CHALLENGES.
1. Summarize the cablecard fee thread in three sentences.
2. Pick up the cablecard fee thread after its final post and keep it going.

PAGE.

====================

Also, you will need to call the cablecard hotline and have them pair your cablecard to your tivo and make sure to ask for them to 1. make sure your account is properly coded for cablecard and 2. they have your device coded as tivopmhost


----------



## b_scott (Nov 27, 2006)

sleepdragon said:


> How are you racking up $30 in fees? I assume $10 is for voice modem rental?
> 
> Also, you will need to call the cablecard hotline and have them pair your cablecard to your tivo and make sure to ask for them to 1. make sure your account is properly coded for cablecard and 2. they have your device coded as tivopmhost


$7 local, $5 sports, $15 taxes. Easy to get to $30.


----------



## schatham (Mar 17, 2007)

X1 becomes the primary box so the cable card is $10 just like any other cable box.

Extra fees using X1 would be HD fee and dvr fee. X1 box rental is $20 plus $10 HD fee. Take $10 off for the X1 being a primary box, but then add $10 for a cable card or x1 satellite boxes.


----------



## leenga (Sep 21, 2007)

Since I've had Tivo in 9/2015 (first a Roamio the a Bolt) I've been charged the following fees with my Starter Double Play package:

Cablecard $1.50
HD Technology Fee $9.95
Customer Owned Equipment -2.50

So I'm reading on here that my cable card should have been free and I shouldn't have had an HD fee?? 

Really, so they've been overcharging me this whole time??

I just switched now to the X1 double play to get lower promo pricing which includes the X1 box with no additional fee.
Now they are charging me $9.95 for my cablecard and an additional outlet.

====================

INFORMATION SHOWN.
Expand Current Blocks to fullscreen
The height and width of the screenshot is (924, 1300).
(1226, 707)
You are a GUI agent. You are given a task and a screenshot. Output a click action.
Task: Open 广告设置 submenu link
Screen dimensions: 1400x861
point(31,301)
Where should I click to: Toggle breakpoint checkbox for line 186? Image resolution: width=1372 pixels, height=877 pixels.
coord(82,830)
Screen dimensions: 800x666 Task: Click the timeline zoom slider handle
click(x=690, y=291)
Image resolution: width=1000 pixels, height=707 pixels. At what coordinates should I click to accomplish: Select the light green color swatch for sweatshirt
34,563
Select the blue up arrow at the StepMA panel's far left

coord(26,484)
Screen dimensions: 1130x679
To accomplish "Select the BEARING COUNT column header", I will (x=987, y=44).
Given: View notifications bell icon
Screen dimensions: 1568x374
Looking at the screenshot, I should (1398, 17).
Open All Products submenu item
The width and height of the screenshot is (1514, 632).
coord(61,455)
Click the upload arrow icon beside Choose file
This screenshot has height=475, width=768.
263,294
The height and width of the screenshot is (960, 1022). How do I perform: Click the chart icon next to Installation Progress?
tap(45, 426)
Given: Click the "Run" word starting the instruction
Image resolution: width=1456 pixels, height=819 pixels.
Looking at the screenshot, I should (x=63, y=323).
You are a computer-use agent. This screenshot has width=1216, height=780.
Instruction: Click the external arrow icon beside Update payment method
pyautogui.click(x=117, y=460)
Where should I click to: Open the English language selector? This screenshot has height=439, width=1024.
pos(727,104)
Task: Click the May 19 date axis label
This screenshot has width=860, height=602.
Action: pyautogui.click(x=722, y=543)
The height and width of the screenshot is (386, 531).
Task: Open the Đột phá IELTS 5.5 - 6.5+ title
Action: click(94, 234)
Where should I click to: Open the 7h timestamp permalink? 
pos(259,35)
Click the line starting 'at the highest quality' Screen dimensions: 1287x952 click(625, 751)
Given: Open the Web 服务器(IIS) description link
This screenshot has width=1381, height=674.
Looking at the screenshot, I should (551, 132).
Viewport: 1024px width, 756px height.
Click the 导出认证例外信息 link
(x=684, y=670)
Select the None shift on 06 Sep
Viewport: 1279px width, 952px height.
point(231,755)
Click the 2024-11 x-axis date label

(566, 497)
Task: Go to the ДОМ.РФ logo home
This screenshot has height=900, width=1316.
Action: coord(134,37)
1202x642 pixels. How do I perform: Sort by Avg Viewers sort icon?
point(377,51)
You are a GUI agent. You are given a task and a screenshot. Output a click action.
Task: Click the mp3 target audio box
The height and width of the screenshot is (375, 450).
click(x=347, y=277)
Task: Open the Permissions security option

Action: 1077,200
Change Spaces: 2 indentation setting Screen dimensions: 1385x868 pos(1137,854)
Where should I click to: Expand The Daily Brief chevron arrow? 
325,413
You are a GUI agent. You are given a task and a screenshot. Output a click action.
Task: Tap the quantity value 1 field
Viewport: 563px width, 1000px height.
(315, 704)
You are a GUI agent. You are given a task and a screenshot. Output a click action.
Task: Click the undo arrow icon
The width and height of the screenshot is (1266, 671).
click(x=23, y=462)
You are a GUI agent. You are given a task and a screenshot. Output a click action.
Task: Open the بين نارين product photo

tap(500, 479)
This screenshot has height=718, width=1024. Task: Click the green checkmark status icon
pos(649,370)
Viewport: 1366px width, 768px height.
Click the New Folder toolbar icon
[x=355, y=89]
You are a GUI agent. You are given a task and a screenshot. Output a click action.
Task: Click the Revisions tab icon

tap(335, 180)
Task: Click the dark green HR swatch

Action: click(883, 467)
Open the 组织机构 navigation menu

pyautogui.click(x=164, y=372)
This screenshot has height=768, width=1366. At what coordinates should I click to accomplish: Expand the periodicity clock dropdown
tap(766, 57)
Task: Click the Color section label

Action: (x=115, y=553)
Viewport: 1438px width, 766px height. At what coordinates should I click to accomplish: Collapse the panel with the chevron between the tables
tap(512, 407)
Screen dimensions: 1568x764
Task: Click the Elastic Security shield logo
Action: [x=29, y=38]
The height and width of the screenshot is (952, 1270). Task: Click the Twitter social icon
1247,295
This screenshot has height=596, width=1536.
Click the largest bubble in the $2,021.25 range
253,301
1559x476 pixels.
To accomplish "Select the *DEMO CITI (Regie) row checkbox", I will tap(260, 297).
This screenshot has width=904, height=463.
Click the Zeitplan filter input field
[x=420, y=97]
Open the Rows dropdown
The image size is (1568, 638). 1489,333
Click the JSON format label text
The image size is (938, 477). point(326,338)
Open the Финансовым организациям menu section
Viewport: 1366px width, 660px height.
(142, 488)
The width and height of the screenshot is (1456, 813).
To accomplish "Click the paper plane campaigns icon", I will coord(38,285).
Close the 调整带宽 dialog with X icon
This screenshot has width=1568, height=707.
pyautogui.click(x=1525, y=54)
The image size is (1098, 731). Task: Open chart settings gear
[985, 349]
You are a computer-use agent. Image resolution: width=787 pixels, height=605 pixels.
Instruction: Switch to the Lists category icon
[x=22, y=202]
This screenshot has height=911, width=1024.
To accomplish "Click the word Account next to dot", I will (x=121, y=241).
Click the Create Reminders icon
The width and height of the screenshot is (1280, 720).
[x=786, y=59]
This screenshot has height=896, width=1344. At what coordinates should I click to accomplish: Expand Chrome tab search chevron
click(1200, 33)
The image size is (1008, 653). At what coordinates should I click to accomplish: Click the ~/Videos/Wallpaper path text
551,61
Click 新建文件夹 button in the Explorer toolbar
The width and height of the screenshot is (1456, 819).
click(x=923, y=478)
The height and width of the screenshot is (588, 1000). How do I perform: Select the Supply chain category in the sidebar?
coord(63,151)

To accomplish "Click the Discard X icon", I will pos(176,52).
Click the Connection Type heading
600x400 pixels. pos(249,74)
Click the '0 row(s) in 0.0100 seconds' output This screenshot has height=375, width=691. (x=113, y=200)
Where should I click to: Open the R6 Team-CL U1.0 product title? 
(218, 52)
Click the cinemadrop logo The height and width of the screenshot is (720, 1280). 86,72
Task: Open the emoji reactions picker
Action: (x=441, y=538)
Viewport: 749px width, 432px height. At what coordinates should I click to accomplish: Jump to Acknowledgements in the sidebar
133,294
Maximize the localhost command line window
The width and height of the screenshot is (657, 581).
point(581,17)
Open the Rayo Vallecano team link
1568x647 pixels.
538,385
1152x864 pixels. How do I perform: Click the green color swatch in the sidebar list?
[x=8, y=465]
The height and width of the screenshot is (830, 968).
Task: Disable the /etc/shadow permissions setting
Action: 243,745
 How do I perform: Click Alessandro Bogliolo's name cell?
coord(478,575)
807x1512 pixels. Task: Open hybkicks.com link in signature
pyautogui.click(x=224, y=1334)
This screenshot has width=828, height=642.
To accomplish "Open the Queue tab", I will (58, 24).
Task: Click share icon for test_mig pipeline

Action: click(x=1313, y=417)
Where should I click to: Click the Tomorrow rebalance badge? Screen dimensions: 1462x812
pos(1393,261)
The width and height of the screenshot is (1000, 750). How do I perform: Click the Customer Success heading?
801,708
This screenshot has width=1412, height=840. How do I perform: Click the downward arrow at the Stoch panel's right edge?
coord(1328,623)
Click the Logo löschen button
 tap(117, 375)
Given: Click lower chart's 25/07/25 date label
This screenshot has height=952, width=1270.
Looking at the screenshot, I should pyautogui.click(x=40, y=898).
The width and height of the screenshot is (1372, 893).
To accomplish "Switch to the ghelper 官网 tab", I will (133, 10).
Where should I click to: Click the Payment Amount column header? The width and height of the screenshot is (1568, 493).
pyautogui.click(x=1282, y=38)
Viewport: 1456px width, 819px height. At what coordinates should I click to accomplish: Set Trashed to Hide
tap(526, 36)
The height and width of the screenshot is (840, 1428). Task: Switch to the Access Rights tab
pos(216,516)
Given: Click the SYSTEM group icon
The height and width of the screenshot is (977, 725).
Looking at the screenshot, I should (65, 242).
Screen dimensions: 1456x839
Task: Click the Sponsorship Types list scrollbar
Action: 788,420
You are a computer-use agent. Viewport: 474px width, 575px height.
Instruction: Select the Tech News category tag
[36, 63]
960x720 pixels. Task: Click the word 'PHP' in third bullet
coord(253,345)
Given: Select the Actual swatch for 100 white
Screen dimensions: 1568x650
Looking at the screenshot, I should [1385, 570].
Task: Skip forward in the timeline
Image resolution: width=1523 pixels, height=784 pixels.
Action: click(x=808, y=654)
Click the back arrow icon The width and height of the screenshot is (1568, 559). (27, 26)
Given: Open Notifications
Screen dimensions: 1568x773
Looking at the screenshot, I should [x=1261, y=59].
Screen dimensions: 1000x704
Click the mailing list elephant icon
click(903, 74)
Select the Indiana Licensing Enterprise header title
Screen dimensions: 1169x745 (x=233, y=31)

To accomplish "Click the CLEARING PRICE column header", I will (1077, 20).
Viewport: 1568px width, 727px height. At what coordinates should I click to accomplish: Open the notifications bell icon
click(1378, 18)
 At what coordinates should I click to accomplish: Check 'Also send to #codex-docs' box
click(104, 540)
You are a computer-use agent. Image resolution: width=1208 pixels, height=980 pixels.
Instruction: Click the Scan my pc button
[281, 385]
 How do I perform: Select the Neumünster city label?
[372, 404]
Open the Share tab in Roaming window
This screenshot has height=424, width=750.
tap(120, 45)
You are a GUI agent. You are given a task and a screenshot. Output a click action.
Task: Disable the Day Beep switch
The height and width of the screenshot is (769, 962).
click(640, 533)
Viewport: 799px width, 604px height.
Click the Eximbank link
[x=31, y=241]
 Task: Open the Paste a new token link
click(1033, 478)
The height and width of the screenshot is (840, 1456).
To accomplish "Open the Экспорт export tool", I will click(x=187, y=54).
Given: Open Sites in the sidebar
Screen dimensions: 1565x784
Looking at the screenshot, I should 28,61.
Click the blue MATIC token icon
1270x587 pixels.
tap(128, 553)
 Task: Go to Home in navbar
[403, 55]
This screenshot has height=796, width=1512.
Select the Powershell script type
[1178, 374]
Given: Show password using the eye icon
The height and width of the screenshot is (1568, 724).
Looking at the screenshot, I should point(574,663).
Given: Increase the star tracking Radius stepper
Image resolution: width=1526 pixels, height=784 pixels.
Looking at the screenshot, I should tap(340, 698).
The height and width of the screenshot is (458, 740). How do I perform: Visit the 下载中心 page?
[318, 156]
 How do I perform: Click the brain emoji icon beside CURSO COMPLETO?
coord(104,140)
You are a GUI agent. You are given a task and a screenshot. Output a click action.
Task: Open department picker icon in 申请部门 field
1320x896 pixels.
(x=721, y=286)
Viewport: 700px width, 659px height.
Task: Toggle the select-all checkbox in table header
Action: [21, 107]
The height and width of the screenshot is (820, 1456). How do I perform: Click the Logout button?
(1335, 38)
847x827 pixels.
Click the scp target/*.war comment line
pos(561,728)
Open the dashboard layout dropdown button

====================

EXERCISE RESPONSES.
1. Posters in the thread compare cable fees, with one advising a call to the cablecard hotline to pair the card with a TiVo and confirm that the account is coded for cablecard and the device as tivopmhost, and another breaking a $30 bill into $7 local, $5 sports and $15 taxes. A third explains that X1 becomes the primary box, so a cable card costs $10 like any other cable box, while X1 box rental is $20 plus a $10 HD fee. A TiVo owner charged $1.50 for a cablecard and a $9.95 HD technology fee wonders about being overcharged and reports that, after switching to the X1 double play for lower promo pricing, the bill now shows $9.95 for the cablecard and an additional outlet.

2.
I'm going to try to return the X1 box and hope I can get the cablecard free and get the COE credit.


----------



## sfhub (Jan 6, 2007)

leenga said:


> Since I've had Tivo (first a Roamio the a Bolt) I've been charged the following fees with my Starter Double Play package:
> 
> Cablecard $1.50
> HD Technology Fee $9.95
> ...


HD fee is a service fee in some markets and a equipment/technology fee in others. If you are in latter market, it shouldn't be charged if your *ONLY* equipment is CableCARD. If former, they may require you to have the fee to get HD channels. In some cases they claim it is service fee, but it is actually a technology fee. You can tell by telling them you don't have any HD capable TVs and to drop the HD service fee and see if you still get the HD channels, worse case, just add it back later.

With Comcast you usually get one "outlet" bundled with your service (ie no additional charge). This "outlet" includes equipment. If you choose CableCARD as your equipment, you'll get the -$2.50 COE refund and there won't be any additional charges.

However, if you accept some bundled STB from Comcast, that is usually your primary equipment and they'll charge you an additional outlet fee for any addional outlets. The "outlet" fee is usually $9.95. The "outlet" fee includes equipment, just like the bundled "outlet". Sames rules about -$2.50 COE.

The $1.50 is only charged if you have 2nd CableCARD in the same device, likes Series 3 units. It doesn't result in an outlet fee.


----------



## keenanSR (Oct 13, 2004)

It really does vary by market and even systems within a single market. I have 3 CableCARDs, the first one is free and the other 2 cost me $1.50 each. I have no Comcast equipment and I have no Additional Outlet or HD Technology fees. I have a $2.50 customer owned equipment credit which makes my total outlay for 3 CableCARDs just $0.50. I have the Starter XF Double Play package.


----------



## NorthAlabama (Apr 19, 2012)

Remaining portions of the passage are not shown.